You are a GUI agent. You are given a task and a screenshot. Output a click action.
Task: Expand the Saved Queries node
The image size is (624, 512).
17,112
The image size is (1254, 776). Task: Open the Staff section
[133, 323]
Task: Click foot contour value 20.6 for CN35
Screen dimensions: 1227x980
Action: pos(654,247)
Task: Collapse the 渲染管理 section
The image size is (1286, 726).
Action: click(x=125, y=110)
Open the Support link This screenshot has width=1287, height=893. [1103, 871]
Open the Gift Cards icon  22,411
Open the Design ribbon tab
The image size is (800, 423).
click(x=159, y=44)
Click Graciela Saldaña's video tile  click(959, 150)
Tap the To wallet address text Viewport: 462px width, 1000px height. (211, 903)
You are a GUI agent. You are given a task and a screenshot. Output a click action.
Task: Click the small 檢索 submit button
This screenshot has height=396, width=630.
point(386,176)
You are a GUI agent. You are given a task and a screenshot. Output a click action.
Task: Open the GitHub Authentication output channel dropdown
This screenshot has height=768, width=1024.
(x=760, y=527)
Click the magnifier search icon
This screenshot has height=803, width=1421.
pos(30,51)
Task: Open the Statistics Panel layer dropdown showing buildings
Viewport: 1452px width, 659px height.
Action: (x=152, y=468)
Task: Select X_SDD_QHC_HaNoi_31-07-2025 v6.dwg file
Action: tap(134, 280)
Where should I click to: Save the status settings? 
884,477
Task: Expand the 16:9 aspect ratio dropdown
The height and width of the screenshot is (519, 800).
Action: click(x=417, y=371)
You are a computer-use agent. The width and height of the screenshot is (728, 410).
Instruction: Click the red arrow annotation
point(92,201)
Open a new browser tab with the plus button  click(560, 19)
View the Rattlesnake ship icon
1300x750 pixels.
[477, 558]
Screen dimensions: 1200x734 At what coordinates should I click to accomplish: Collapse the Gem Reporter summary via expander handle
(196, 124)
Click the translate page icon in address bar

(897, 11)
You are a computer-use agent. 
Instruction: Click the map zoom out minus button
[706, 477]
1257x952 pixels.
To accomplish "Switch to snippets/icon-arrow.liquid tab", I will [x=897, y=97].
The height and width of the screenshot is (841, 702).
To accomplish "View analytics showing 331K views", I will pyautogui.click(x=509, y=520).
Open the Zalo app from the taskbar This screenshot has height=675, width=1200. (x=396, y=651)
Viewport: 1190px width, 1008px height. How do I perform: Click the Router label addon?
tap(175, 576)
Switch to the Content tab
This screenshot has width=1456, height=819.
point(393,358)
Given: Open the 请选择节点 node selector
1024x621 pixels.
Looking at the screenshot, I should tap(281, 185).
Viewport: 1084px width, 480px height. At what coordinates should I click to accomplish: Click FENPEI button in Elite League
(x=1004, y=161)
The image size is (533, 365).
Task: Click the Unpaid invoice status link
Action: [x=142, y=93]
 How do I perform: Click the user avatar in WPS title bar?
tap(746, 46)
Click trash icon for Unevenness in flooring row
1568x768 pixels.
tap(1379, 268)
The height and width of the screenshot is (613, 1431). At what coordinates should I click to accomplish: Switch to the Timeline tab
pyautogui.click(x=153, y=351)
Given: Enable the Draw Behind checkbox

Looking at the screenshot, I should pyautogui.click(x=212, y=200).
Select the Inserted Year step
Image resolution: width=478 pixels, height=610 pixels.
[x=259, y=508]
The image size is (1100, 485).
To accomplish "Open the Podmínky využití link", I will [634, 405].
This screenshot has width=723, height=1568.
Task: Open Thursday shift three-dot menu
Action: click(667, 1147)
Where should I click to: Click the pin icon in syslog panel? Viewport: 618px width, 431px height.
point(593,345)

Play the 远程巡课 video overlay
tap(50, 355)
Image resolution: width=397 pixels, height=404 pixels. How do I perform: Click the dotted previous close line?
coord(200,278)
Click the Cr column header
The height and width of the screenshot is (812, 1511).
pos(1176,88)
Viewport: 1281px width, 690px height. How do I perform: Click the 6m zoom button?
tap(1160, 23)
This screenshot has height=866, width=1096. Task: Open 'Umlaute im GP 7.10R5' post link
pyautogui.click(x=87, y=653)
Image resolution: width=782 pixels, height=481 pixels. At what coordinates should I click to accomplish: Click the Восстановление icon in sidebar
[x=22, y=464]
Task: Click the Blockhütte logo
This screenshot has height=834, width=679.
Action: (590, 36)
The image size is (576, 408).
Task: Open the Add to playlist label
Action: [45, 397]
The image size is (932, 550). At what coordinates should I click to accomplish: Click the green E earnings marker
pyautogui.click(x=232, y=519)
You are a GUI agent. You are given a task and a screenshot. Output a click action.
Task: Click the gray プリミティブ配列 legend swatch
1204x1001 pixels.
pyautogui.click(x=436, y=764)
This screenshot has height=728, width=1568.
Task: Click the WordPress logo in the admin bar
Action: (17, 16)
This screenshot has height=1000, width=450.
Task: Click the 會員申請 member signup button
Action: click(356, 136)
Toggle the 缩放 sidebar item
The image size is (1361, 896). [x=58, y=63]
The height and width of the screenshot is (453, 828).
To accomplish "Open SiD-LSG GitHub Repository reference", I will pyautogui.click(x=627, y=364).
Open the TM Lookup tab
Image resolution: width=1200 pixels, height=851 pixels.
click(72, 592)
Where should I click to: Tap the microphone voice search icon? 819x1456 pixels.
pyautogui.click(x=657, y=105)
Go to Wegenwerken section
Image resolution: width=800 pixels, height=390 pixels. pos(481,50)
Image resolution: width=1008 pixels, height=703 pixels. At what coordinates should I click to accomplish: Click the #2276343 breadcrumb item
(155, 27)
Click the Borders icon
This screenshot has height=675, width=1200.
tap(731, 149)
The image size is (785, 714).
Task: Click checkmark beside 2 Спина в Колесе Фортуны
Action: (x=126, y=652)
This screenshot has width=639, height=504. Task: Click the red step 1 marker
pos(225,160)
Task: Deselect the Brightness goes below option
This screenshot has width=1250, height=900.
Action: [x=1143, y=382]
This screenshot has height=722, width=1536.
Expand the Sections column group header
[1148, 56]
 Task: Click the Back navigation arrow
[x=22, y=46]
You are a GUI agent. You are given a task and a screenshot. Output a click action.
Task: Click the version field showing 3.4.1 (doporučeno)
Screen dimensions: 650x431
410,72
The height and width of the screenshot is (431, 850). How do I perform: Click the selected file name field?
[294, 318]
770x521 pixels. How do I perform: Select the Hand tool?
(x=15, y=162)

*Goal of the exercise*
Your response must be one number, namely how many lines of the data contain the string "showing".

*Result for this exercise*
3